By Deena Levenstein
This week I went down to the Negev, Israel’s largest desert in the south which is sort of in the middle of nowhere. That’s a funny thing to say in a country as small as Israel, especially considering that it is only an hour and fifteen minute drive from our home in Jerusalem to Arad, the town where we stayed on the northern edge of the Negev.
- The view from a typical Arad sidewalk
Photo by Deena Levenstein
Arad. You’ve probably heard the name though you might have no idea where it is or what it is. That makes sense considering it’s a small, sleepy town that is not usually on tourist destination maps.
But it’s a sweet little place so let me quickly tell you a bit about it.
Arad is a town of approximately 24,000 people a few kilometers west of the southern tip of the Dead Sea. We stayed in the Inbar Hotel, the hotel in Arad, which I’d say is around a 3 or 4 star hotel with the loveliest staff, surprisingly delicious food and a view of the desert hills from the breakfast room.
Arad was the first planned city in Israel and is known for its clean, dry air. I concur – I was amazed to step out of the car upon arrival and find the air to be comparable to Jerusalem’s dry mountain air.
- Arad was founded nearby the ancient Tel Arad.
Photo from goisrael.com
Arad is a half hour drive from Masada where we saw their sound and light show which has its moments of glory:
- The sound and light show by Masada
And it is an hour and a half drive from Mitzpe Ramon, the large crater in the middle of the Negev desert where we went to watch the Perseid Meteor Shower of 2015, the greatest annual meteor shower.

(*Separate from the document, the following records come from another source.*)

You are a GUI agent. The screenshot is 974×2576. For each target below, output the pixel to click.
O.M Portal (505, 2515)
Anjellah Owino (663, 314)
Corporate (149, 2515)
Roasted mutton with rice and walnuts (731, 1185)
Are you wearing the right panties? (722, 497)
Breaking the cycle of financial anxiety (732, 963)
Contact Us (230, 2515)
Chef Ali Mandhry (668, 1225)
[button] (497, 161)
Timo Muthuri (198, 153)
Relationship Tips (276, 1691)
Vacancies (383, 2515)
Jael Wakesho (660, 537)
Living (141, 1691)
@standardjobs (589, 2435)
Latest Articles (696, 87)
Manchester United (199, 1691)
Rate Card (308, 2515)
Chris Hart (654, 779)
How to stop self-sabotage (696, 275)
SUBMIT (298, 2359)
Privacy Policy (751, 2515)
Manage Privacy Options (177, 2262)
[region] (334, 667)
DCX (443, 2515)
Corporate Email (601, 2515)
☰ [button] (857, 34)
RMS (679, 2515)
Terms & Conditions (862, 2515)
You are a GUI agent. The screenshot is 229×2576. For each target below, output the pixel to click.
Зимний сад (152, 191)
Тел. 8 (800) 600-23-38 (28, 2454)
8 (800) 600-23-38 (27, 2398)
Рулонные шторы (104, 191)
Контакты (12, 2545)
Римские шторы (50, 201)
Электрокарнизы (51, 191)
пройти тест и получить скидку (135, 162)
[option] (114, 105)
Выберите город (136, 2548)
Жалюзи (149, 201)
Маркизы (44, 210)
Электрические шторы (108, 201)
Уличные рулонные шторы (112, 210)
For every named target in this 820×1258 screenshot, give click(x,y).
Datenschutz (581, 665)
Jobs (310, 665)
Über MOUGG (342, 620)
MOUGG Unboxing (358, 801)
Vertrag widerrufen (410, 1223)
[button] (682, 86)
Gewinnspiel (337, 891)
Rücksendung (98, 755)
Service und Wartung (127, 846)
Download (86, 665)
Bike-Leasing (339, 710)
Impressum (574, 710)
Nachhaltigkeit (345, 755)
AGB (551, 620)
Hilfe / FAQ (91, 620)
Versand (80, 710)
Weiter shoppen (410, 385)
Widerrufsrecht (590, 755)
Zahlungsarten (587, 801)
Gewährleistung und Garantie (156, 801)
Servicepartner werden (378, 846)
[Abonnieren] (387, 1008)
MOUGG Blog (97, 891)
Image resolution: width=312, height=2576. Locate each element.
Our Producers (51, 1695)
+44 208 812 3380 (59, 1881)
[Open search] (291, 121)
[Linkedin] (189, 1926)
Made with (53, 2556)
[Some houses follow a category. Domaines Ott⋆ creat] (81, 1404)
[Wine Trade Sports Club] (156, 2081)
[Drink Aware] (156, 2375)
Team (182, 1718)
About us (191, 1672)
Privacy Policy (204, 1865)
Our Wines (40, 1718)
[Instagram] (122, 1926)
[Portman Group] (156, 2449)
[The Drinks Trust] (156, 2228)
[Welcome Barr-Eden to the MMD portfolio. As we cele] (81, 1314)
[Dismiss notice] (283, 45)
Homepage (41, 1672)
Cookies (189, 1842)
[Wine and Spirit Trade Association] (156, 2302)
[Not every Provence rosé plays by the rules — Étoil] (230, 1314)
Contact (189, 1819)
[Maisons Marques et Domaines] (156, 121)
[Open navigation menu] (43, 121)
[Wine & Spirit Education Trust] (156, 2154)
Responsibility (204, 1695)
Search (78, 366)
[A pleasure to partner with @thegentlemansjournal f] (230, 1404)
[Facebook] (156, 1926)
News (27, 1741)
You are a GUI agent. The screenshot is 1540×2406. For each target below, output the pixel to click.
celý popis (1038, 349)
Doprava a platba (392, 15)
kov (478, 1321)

The Negev is arguably the best place to watch this celestial show in Israel.
As we approached the turn off to Mitzpe Ramon, Waze began to tell us that our trip was delayed because of traffic – clearly we and half of the country had decided to grace the desert that night to see the heavenly sights. We were redirected to a second entrance towards the crater and parked an unknown distance from the viewing areas. One middle aged couple seemed to be walking in the opposite direction of everyone else and so we asked them why. The man said, “We were told there are better stars over there.”
The entire experience was nothing less than surreal. We walked carrying our mats, water, food and blankets along the streets which had been darkened for the occasion. There was also no moon which made it that much darker and we walked with a couple of flashlights which we were careful not to shine on any of the hundreds of people we passed by who had set up “camp” on the sidewalks. We ended up perching ourselves on a flat, stony hilltop along with dozens of others. We put down our mats, removed some – though not all – of the unwanted stones from beneath them, and lay down to enjoy the show.
As we gazed upwards, around us we could hear people laughing and chatting in the dark. Some had brought guitars and were singing Israeli and American classics which we sometimes sang along with. And any time a meteor flashed across the sky, there was an outcry amongst our fellow sky gazers. Lying there under the pitch black sky, watching the thousands of stars, talking and laughing for hours, huddling close to stay warm in the freezing, dewy night air of the desert (brrr), dozing off and then waking up to the beautiful black and shiny sky, was simply spectacular.
Of course I don’t have any decent pictures because it is one of the photo ops which need to be recorded in our brains alone but here’s one anyway:
- I’m the funny looking one on the far left.
Photo by Miriam Schwab
The drive back to Arad was one of the most challenging I’ve done, with the fatigue of 3 am, unfamiliar, winding dark roads and a repeatedly fogged up windshield. But the Negev is a magical part of Israel and with its quaint towns and expansive breathtaking natural phenomena, it’s all part of our amazing Negev adventure which I’ll never forget.